While he has become a mainstay of the Test side since his international bow five years ago, there have long been question marks over whether Cook's style is suitable for the faster-paced limited-overs game.
He has played just 26 one-day internationals and four Twenty20 matches for his country and has not pulled on a coloured England shirt for 15 months, when he captained the tour to Bangladesh in Andrew Strauss' absence.
His leadership credentials have once again proved to be his door to the one-day side following Strauss' retirement from the format, and he believes he is ready to transfer his stellar recent form in the longer format to the five-match series against Sri Lanka. "As an international player you are always under pressure and you've always got to prove yourself," he said.
"I'm excited by that challenge and I think my one-day game has evolved. In Bangladesh I scored runs and I scored them quickly. I know I have the talent and the skills to do it. Every time I wasn't playing Test cricket I went back to Essex to play one-day cricket. It's part of the skill-set you need to develop the ability to change your method. I'm nowhere near the finished article and I've got a lot of work to do, but I'm prepared to do it."
Cook's limited-overs record is, perhaps, not as modest as it has been depicted in some quarters.
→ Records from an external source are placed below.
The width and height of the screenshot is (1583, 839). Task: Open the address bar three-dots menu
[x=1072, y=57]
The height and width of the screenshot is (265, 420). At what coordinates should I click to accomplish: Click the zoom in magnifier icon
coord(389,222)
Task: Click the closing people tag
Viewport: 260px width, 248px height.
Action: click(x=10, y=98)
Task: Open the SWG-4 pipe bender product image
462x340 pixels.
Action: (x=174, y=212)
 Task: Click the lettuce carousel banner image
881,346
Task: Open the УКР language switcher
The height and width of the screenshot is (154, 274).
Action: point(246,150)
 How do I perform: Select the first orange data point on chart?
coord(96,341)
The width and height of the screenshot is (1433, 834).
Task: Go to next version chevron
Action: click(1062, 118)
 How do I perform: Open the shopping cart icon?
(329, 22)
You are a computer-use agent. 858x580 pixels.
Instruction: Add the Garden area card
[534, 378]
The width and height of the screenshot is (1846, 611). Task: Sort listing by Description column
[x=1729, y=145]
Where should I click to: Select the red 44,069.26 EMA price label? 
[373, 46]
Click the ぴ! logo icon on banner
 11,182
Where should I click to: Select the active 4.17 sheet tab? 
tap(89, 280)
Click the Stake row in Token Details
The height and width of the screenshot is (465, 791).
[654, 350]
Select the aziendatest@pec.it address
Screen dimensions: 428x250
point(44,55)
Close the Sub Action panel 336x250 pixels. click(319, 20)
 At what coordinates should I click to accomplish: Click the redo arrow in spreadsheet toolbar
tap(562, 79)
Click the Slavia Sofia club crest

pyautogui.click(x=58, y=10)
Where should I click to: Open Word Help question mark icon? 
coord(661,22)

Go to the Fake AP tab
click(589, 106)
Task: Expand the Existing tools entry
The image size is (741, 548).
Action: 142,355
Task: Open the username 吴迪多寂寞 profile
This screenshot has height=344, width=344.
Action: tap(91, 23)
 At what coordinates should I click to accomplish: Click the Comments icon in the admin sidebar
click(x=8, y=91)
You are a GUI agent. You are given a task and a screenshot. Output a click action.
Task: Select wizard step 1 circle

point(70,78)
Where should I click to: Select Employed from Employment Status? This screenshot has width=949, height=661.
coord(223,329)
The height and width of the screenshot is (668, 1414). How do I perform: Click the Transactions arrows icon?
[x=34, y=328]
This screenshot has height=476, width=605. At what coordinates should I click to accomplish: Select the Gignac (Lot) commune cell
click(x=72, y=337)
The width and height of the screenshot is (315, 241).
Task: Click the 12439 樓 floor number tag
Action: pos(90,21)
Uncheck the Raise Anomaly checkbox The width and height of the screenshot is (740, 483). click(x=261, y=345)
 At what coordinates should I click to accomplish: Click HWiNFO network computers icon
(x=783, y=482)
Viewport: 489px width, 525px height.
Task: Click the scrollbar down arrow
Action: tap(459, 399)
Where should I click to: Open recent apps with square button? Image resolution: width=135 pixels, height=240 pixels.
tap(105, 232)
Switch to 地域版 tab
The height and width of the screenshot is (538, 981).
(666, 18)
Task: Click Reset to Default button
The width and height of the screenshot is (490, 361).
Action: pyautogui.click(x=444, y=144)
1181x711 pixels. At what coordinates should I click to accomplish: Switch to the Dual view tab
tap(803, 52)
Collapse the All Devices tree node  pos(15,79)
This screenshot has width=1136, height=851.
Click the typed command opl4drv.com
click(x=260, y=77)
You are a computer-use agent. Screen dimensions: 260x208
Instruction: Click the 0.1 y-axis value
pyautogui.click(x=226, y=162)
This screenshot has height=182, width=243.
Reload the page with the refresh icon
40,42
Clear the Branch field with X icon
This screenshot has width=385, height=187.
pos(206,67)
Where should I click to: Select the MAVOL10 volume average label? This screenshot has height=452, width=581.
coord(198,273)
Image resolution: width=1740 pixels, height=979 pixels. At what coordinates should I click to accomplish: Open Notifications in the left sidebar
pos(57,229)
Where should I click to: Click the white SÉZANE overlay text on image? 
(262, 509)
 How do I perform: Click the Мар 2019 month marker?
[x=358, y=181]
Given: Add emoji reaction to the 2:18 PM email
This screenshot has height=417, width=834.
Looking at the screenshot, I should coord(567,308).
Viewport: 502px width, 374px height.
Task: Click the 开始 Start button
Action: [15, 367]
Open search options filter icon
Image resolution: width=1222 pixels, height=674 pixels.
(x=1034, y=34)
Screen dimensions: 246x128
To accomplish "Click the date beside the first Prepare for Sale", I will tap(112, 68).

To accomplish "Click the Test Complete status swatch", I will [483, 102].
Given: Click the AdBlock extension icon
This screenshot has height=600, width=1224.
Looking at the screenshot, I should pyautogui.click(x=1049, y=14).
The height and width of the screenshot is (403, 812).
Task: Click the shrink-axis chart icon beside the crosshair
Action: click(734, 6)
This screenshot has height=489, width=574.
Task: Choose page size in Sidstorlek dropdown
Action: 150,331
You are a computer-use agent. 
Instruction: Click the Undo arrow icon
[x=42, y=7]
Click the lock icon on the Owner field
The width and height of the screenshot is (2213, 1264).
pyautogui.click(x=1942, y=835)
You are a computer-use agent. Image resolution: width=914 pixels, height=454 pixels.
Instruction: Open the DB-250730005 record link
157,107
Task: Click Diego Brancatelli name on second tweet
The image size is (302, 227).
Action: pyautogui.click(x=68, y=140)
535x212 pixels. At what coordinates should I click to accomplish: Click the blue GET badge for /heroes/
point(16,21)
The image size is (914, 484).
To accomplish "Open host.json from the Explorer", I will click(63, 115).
He has five half-centuries to go with a hundred against India and looked a more aggressive player when he opened the innings against Bangladesh last year, making 64 and 60 at virtually a run a ball.
His detractors remain though, most notably former England skipper Mike Atherton, who this week described Cook as a "plodder" and also queried his usefulness in the field in one-dayers.
Asked about those comments, Cook joked: "It takes one to know one, I suppose. Everybody is entitled to their opinion. But I've scored a one-day hundred for England. I know I can score runs at the top of the order and I'm excited that I'm in a good place to go and show that. It doesn't matter if it's being ignored, I know I can score runs and score them quickly, I have my own style of doing it."
Cook's most obvious role model in terms of restructuring his Test game to suit the shorter form is his predecessor as ODI skipper. By the time he retired from one-dayers following this year's World Cup, Strauss had developed into a risk-taking strokemaker and was one of the team's danger men. Cook now hopes to follow the same route.
"I think Straussy's a great example for me," he said. "When he first started playing one-day cricket I think he had a strike-rate of about 65, maybe 70. Towards the end his career strike-rate was up to 80. You can evolve, you can improve and he certainly did that. Hopefully I can follow in his footsteps."Yorkshire all-rounder Tim Bresnan has been added to the squad for the series after recovering from a calf problem that has been a hindrance since the one-day series in Australia at the start of the year. He has played twice for Yorkshire in the Friends Life t20 in the past week.